[LLVMdev] Structure Types and ABI sizes

Tue Feb 15 14:14:13 PST 2011

Renato Golin <renato.golin at arm.com> writes:

>> There are ways to do that without losing too much information.  For
>> example, we render the above without using arrays at all:
>>
>> %I = type { i32, i8, i16 }
>> %J = type { %I, i8, i16 }
>
> Not if you follow the Itanium C++ ABI.
>
> In your example it works because { i8, i16 } pads nicely to 4 bytes,

That's why we use { i8, i16 }.  It's not by accident.  We do adhere to
the Itanium ABI.

> so there is no tail padding. If there is tail padding, the size of the
> Base class is different from the size of the Base class inside the
> Derived one.

Yes, that's true for non-POD types.  In that case the base class really
has two different representations which need to be two different types
in LLVM.  This is really ugly stuff.  I fixed a whole slew of bugs
around just this issue last year.  :)

In these cases you may have to resort to arrays or at least a bunch of
consecutive i8s.  I'm sure we do so though I would have to verify that.

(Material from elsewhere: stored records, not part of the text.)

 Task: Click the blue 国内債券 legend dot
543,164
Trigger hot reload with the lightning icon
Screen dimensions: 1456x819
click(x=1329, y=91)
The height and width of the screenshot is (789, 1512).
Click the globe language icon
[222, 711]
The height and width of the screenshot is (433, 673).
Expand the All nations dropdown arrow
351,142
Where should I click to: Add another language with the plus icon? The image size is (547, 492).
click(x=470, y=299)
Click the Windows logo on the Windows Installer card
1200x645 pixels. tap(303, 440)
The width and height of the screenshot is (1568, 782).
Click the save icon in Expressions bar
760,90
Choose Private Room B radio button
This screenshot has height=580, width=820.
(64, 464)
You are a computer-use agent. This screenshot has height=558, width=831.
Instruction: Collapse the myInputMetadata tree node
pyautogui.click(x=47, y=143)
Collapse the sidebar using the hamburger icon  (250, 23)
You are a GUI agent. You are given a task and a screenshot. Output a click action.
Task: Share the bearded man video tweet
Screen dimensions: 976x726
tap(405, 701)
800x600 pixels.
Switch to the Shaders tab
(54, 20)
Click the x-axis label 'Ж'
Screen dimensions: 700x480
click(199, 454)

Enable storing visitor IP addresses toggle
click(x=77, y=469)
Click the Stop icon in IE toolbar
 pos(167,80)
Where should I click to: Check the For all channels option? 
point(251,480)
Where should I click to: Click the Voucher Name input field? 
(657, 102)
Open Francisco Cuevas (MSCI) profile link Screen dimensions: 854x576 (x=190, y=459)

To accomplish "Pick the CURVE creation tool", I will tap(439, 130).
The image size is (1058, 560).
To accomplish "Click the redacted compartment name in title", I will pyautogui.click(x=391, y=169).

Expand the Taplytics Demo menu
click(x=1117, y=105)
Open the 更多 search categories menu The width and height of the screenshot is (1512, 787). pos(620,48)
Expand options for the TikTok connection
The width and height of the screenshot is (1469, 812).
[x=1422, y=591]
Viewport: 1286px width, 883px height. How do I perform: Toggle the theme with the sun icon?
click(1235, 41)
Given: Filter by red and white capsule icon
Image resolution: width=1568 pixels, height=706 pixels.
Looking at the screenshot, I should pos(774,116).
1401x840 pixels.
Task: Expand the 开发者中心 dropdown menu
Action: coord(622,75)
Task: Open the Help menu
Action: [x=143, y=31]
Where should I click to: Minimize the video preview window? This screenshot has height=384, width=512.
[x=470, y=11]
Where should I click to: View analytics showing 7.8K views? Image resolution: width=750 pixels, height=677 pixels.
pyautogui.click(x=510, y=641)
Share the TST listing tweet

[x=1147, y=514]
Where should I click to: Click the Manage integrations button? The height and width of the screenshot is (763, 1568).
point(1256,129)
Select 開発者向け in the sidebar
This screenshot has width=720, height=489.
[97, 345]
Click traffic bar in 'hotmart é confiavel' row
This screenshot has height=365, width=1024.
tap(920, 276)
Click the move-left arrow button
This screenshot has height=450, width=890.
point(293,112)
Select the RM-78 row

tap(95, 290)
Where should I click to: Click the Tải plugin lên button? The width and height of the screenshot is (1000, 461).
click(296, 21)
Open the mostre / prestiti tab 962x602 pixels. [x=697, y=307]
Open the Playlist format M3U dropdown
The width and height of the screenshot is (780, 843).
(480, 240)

> So, in my example "B : public A { char }":
>
> %A = type { i32, i8 }
> %B = type { %A, i8 }
>
> A has 8 bytes, as it should, but inside B it has only 5, so B's first
> field offset is 5, not 8. This is why we have to do:
>
> %B = { [5 x i8], i8, [3 x i8] }

Wait, that's not what you showed before:

// CHECK: %struct.J = type { [8 x i8], i8, [3 x i8] }
struct J : I {
  char c;
};

%B = { [5 x i8], i8, [3 x i8] } is not correct for the Itanium ABI
because tail padding cannot be overlaid in "POD for the purposes of
layout" types (secs. 1.1 and 2.2).  You had it right the first time.  :)

> Adding the 3 bytes at the end is NOT the problem, but revoking the
> type (and it's natural alignment) from %A is.

What do you mean by "revoking?"  Do you mean inferring the type of %A
within %B given %B's layout?  Why do you need to get the alignment
information anyway?  The byte offsets are fixed by the ABI so in the
end, bits is bits and addresses is addresses.  Ugly casts may be
necessary but nothing too drastic that will seriously prevent
optimization.

> My idea was that StructLayout could have more (optional) sources of
> information, to do a better job at figuring out sizes and offsets. We
> even thought about creating a Pass that will transform from natural
> structures, unions and bitfields to the horrible mess it results to
> when lowered, but that's avoiding the problem, not solving them.

I'm still not exactly sure what problem you're trying to solve.  Is it a
correctness issue in your code generator?

That said, I have thought along similar lines to make frontends easier
to construct.  I imagined metadata on struct types to indicate layout
requirements but the current metadata system is not appropriate since it
does not consider metadata to be semantically important for correctness.

But even with that solution, the frontend would still need to add the
metadata to struct types.  There's really no way around the frontend
needing to understand the ABI at some level.  It has to convey the
language semantics to LLVM, which is by design language-agnostic.

> The IR was designed for type safety and we have far too many hacks in
> the type system that all C++ front-ends have to do. Maybe the original
> design wasn't followed so closely, or we need a new design document
> that clearly states what the goals are, because the way it is, it's
> not clear, and it's definitely not good for C++.

I'm not sure the IR was designed for type safety.  The original
designers can speak to that.  But any language that has things like
inttoptr and ptrtoint is inherently not type-safe.  The typing helps
certain classes of analysis and transformation but in the case of C++
inheritence there's not a whole lot that applies.  You need a
higher-level IR to take care of that stuff.

                               -Dave